Criatividade que desata nós
É possível juntar matemática, trabalhos manuais e artísticos, empreendedorismo, competências socioemocionais e meio ambiente, tudo isso conectado à aprendizagem criativa? Janair de Melo, diretora do CJCC Senhor do Bonfim (Centro Juvenil de Ciência e Cultura), na Bahia, prova que sim com o projeto Nós na Fita.

A educadora comenta que a iniciativa visa valorizar o uso de semestres da flora regional, incentivar a produção de renda dando ênfase ao empreendedorismo, discutir empoderamento feminino e, ainda, fazer uma analogia sobre os nós que precisam ser desatados ao longo da vida de cada um. O projeto, realizado com estudantes do 9.º ano do ensino fundamental até jovens do 3.º ano do ensino médio, acontece nas oficinas de linguagens matemáticas e clube da leitura itinerante do CJCC, bem como em eventos e mostras culturais.
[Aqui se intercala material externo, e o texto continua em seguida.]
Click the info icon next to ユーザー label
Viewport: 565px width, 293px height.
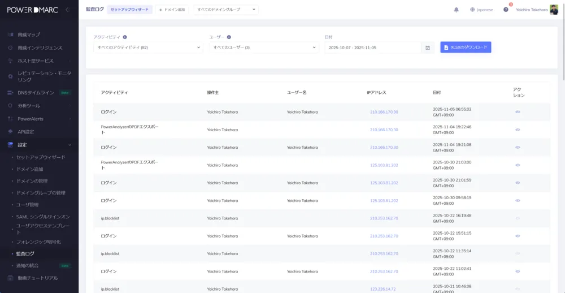point(229,37)
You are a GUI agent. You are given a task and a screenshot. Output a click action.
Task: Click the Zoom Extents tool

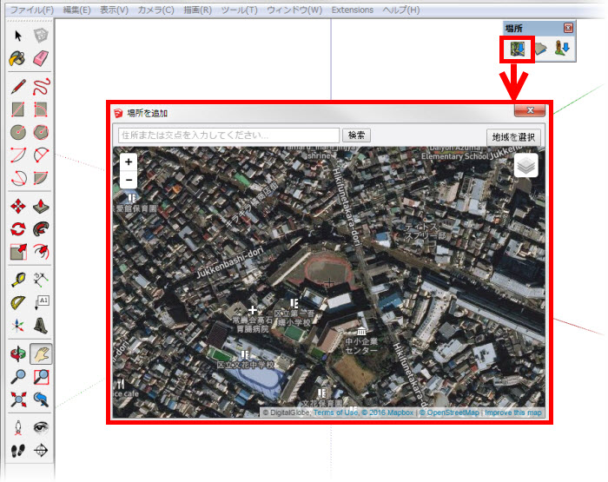tap(17, 400)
“A atividade mão na massa é introduzida com alguns questionamentos sobre fragmentos de textos expostos em Tumblr (plataforma de blog) de como podemos desamarrar os nós que nos prendem e que nos limitam. A proposta segue com o contexto da valorização da arte e das sementes ofertadas pela flora regional, e é finalizada com a construção de um chaveiro: uma cestinha de nós em cordão para guardar a semente selecionada. São abordadas dicas de como empreender diversificando com criatividade e inovação para ampliar a renda”, explica Janair.

O projeto trabalha conceitos matemáticos como noções de eixo x e y, lateralidade e espacialidade, posição vertical e horizontal em coordenadas geográficas, formação geométrica da construção da rede que envolve a semente, entre outros. Já no tema socioemocional, os estudantes partem da pergunta geradora: Quantos nós você já precisou ‘Dar’ ou ‘Desatar’ em sua vida?, bem como de textos reflexivos sobre a temática das emoções, discutindo a liberdade e autonomia de dar e desatar os nós. Os jovens são incentivados a aprender a lidar com as emoções, entendendo suas habilidades e se tornando mais confiantes.
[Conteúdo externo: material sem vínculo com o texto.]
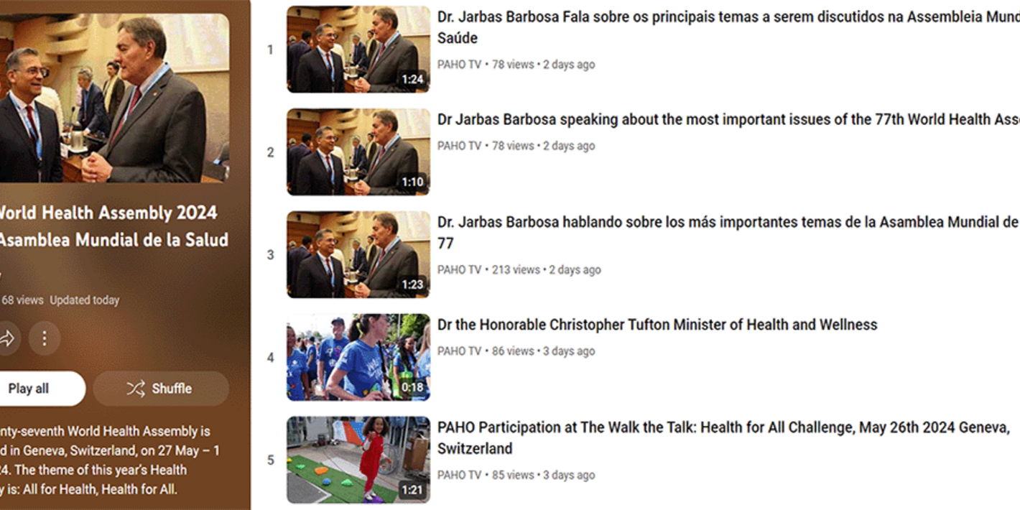This screenshot has height=510, width=1020.
Task: Click the share arrow icon
Action: [7, 338]
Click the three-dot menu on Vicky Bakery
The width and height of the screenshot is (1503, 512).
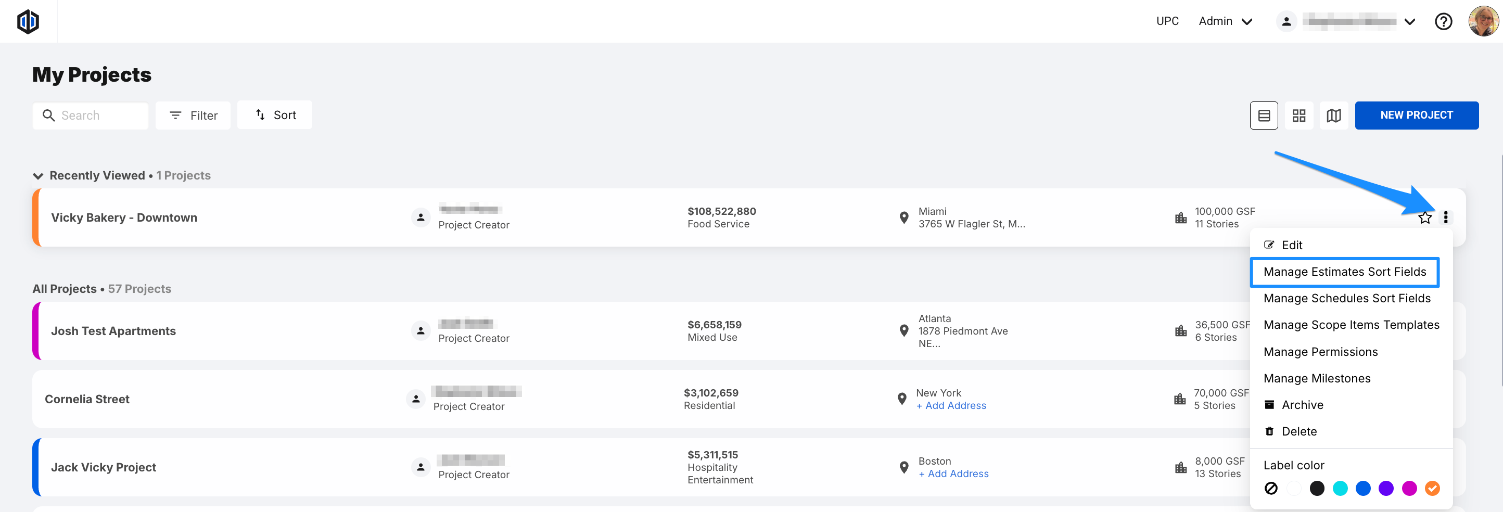(x=1445, y=218)
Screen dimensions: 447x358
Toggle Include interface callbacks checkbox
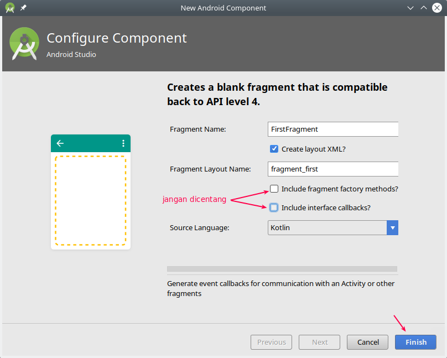pyautogui.click(x=274, y=207)
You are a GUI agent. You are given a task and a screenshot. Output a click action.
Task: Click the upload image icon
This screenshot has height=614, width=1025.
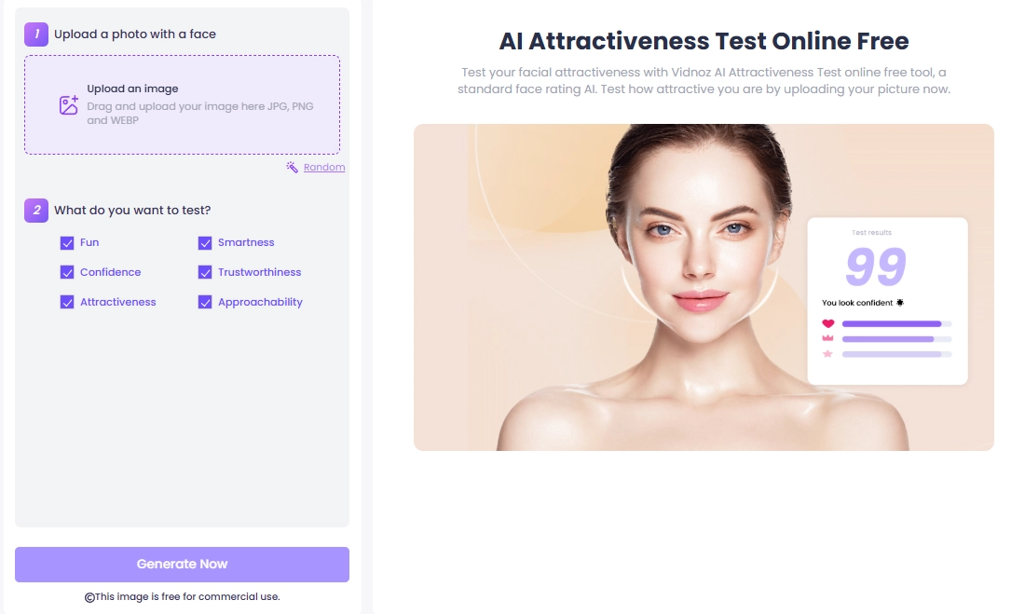(x=69, y=105)
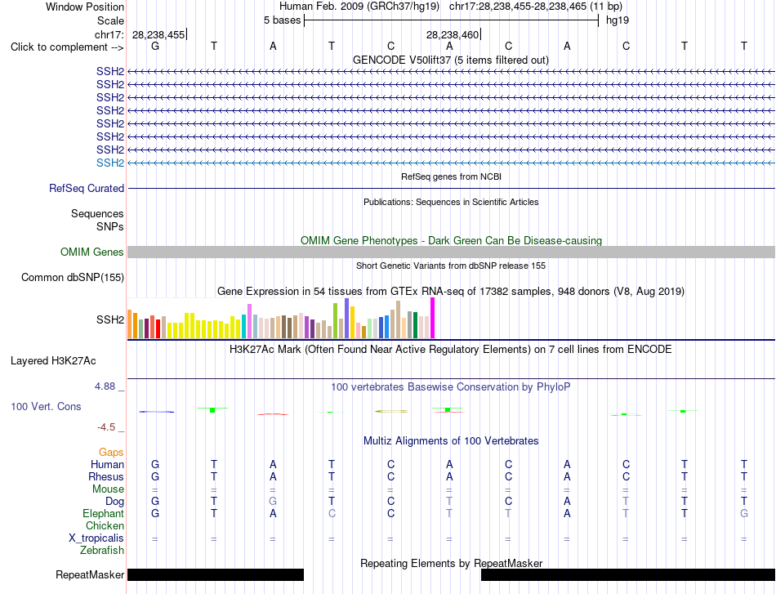Click the left black RepeatMasker block
This screenshot has width=776, height=594.
216,574
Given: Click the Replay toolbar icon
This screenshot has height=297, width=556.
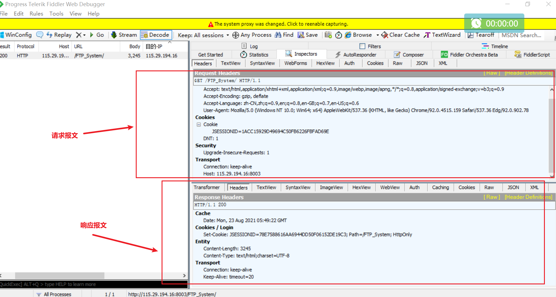Looking at the screenshot, I should [x=49, y=35].
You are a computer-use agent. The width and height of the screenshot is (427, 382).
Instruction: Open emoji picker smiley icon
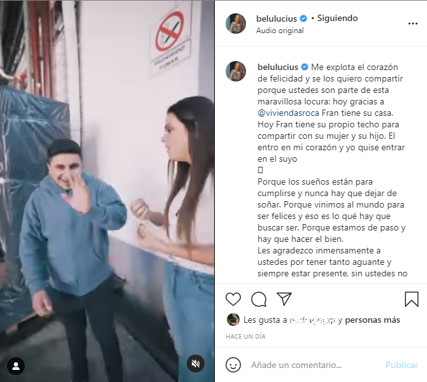tap(233, 365)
Todo o processo incentiva a criatividade, desde pensar novas formas e configurações para a criação do chaveiro até a confecção de outros objetos a partir da técnica ensinada.

Arte e criatividade construindo pontes
E quando a criatividade serve de ponte para conectar estudantes de diferentes realidades? Esse é o caso dos alunos de José Anchieta, professor de filosofia da escola estadual Itiro Muto, em São Paulo.

Considerando sua experiência enquanto jurado do projeto Slam Mossoró e participação em saraus da prefeitura de São Paulo, José criou uma disciplina eletiva de Slam para estudantes do ensino médio. Tudo isso conectado à abertura para desenvolvimento de projetos na escola de São Paulo deu origem à iniciativa. Os estudantes foram apresentados à definição de Slam e foram estimulados a escrever e declamar suas poesias.

O projeto, entretanto, teve um diferencial. Por contar com grande número de alunos estrangeiros vindos da Venezuela, a declamação de poemas também serviu como conexão entre os jovens. A turma contou com a participação de Catalina Salazar, representante chilena da ONG Social Hip Hop Chile e United Network of Young Peacebuilders na região da América Latina e Caribe e Carlos Guerra “Mossoró”, criador do Slam Mossoró RN e professor titular da Universidade de Rondônia.

“Para que os estudantes pudessem interagir melhor com a língua espanhola, tivemos a presença do aluno do 4.º ano Darwin Javier Ruiz Mejias, da Venezuela. No início, ele ficou muito tímido e depois foi se soltando. Tivemos a participação de 50 estudantes, além de professores dos 5.°s e 4.ºs anos”, comenta José.

Para o professor, as atividades estimularam alguns estudantes a expressar suas ideias e suas poesias. O próprio estudante Darwin foi traduzindo algumas palavras e ajudando no decorrer da atividade. “A questão [do uso] da língua espanhola deixou alguns estudantes mais confortáveis e acolhidos. Em alguns casos essa aproximação foi bem interessante devido a familiaridade com o idioma”, finaliza.